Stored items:
*** Begin section ***

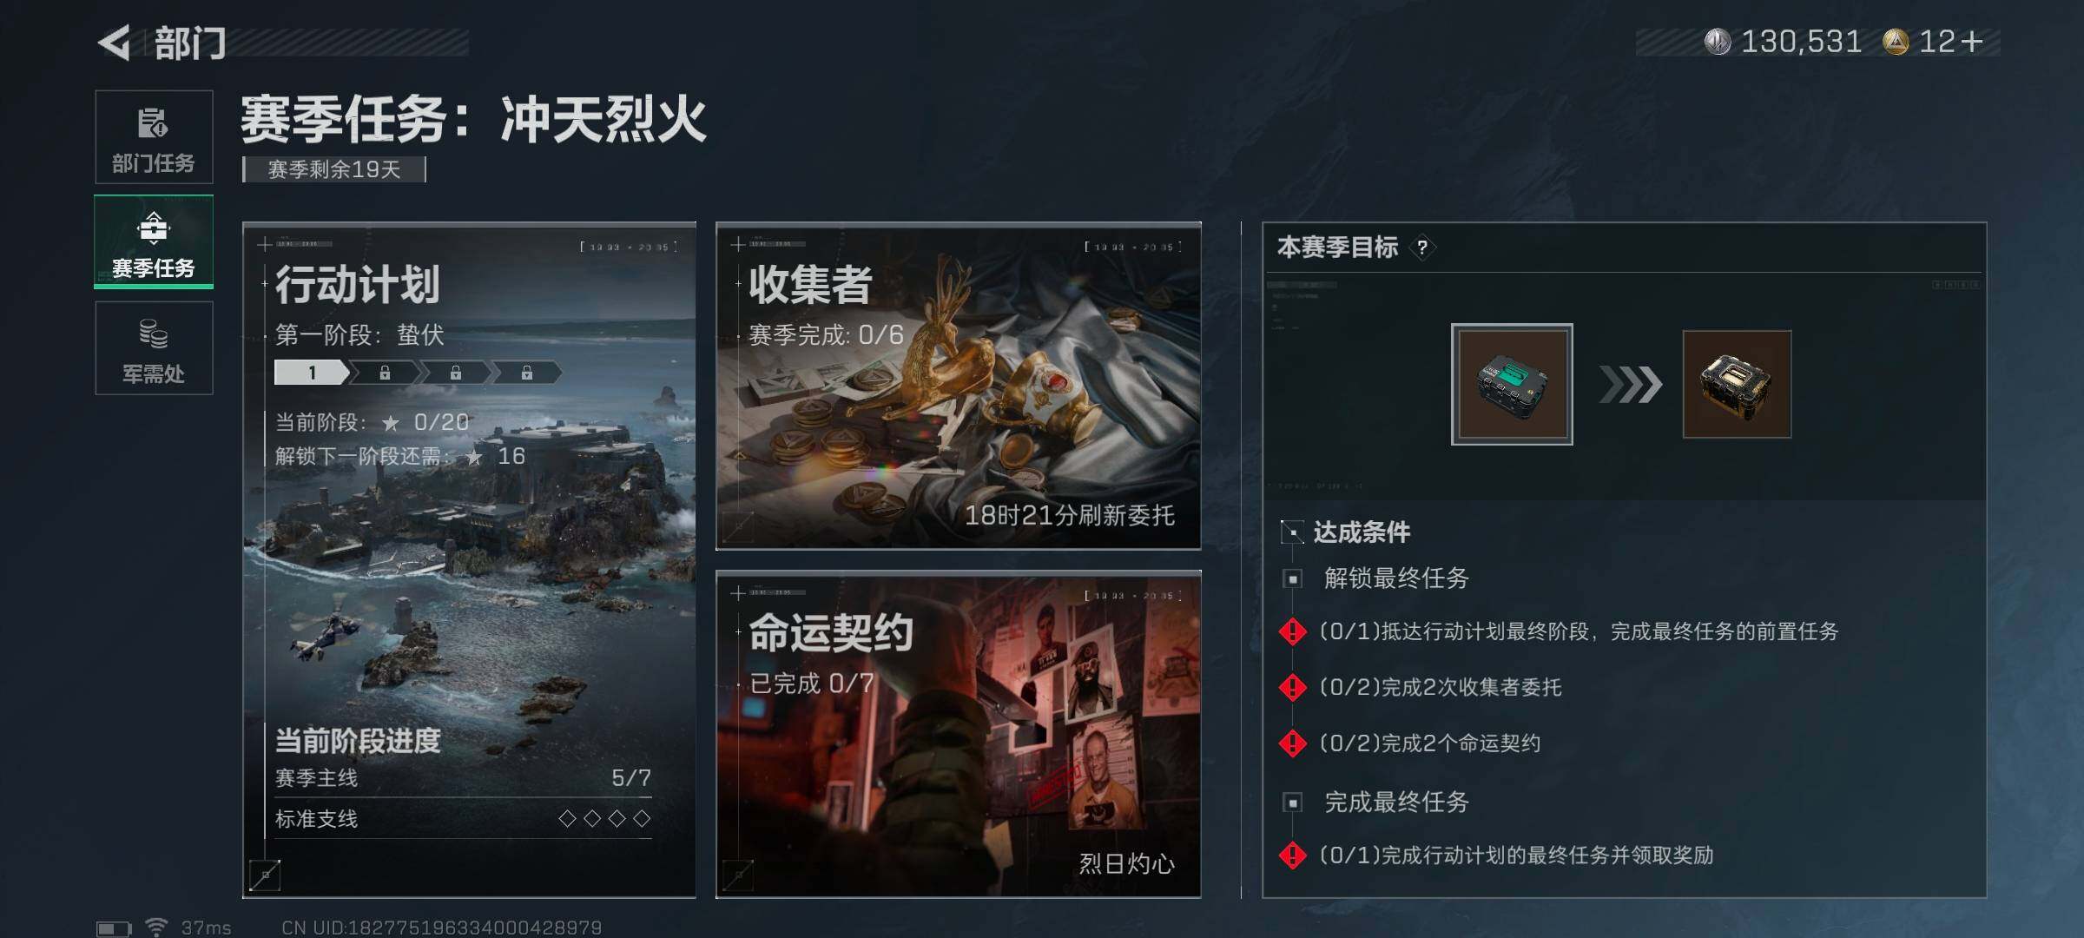Click the red warning diamond for 完成2次收集者委托
The width and height of the screenshot is (2084, 938).
[x=1293, y=688]
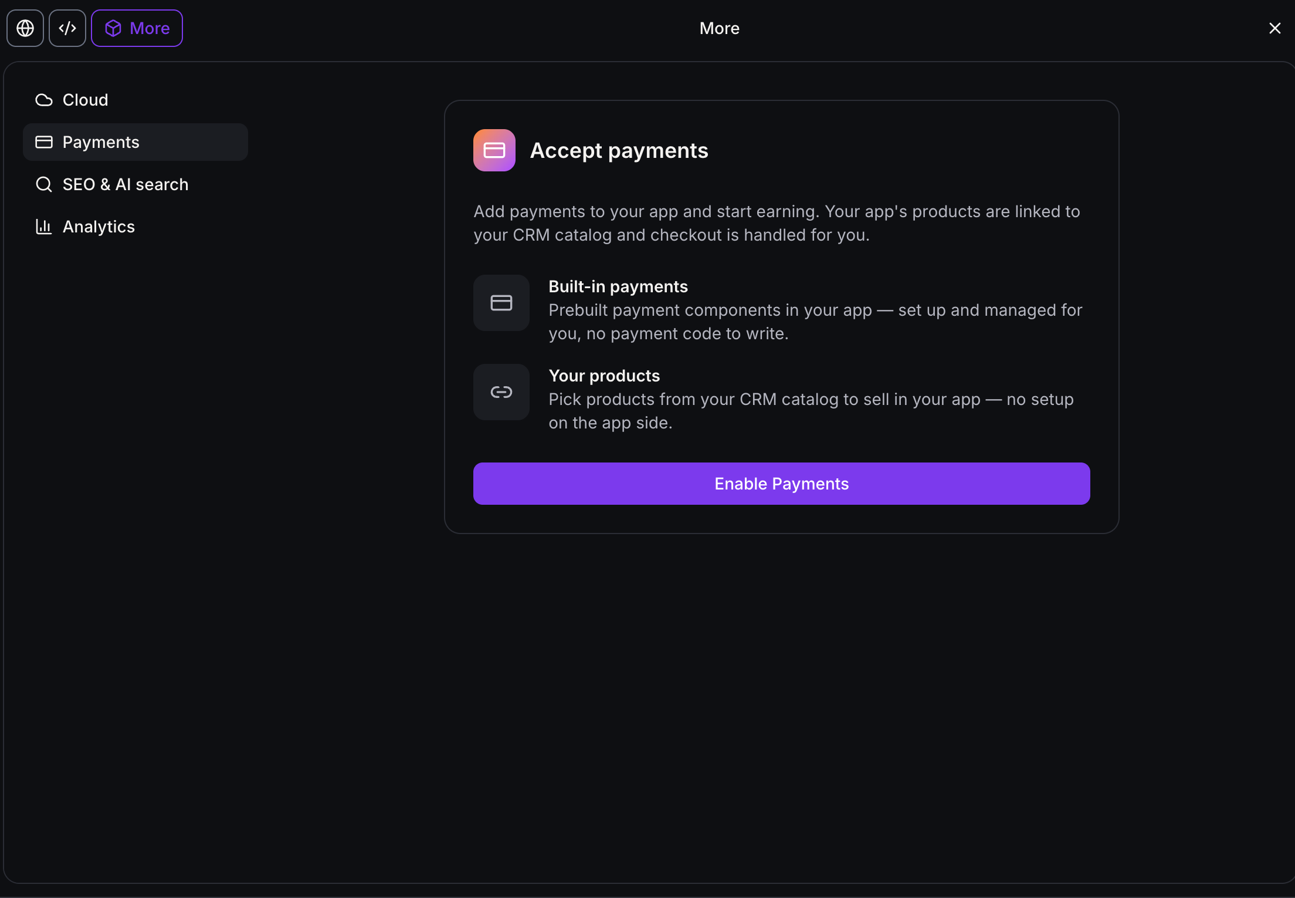Click the Enable Payments button
Viewport: 1295px width, 898px height.
[782, 484]
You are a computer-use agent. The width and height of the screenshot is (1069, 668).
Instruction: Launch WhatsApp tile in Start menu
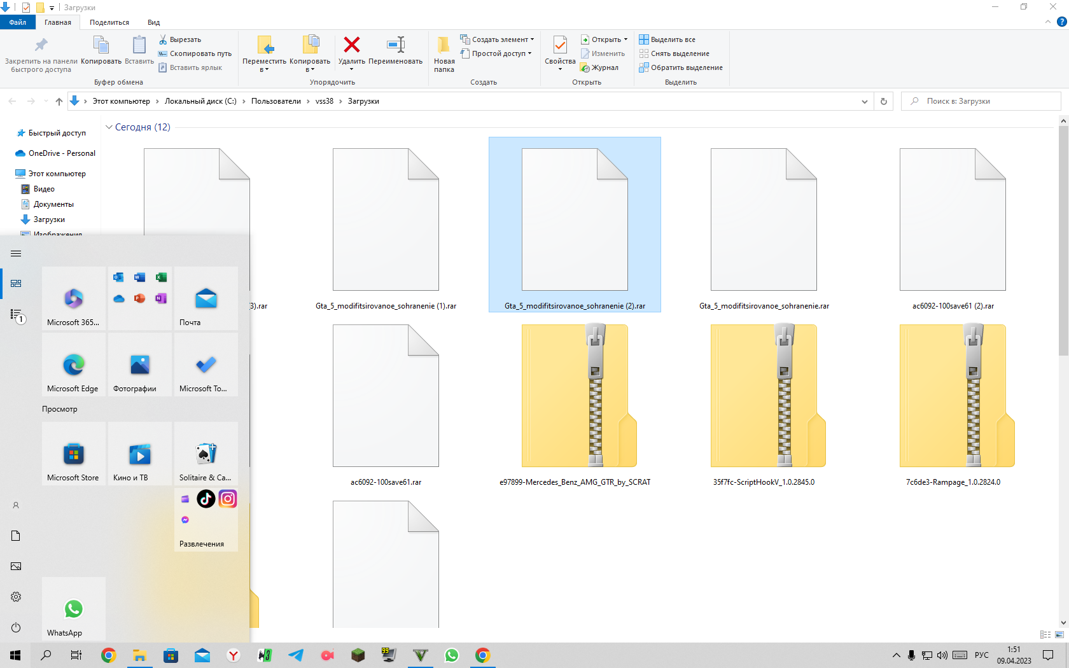(73, 609)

*** End section ***

→ Exercise aim
Return the lines from the one containing "Instruction: Launch WhatsApp" through the last line of the records, both included, exactly as written and with no pictures.

→ Response to the task
Instruction: Launch WhatsApp tile in Start menu
(73, 609)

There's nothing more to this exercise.